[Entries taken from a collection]
* Start *
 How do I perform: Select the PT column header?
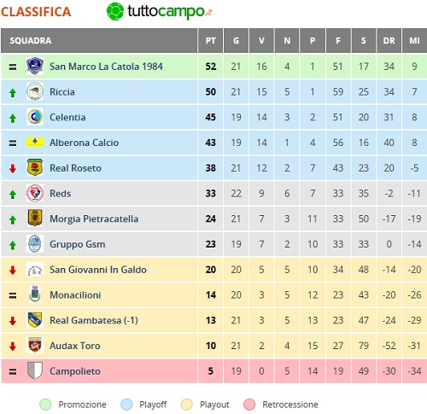point(210,41)
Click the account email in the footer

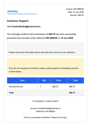49,108
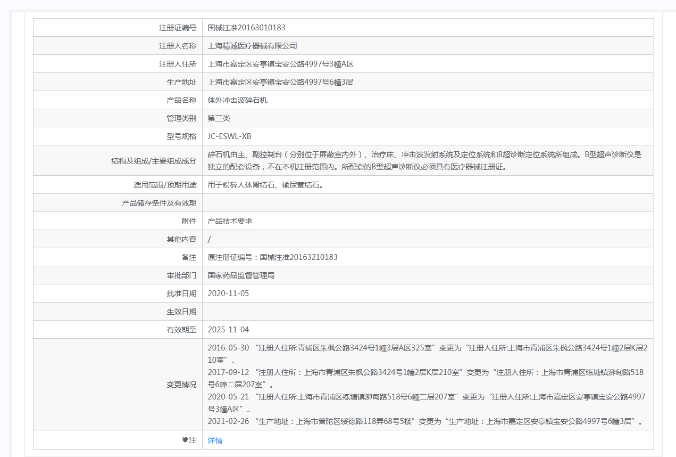Viewport: 676px width, 457px height.
Task: Select the registrant name 上海精诚医疗器械有限公司
Action: (252, 46)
* End *
=== Exercise ===
Copy all of the material above line for line without changing anything, and leave the pictures out.

=== Result of this exercise ===
 How do I perform: Select the PT column header?
point(210,41)
Click the account email in the footer

49,108
Viewport: 676px width, 457px height.
Task: Select the registrant name 上海精诚医疗器械有限公司
Action: (252, 46)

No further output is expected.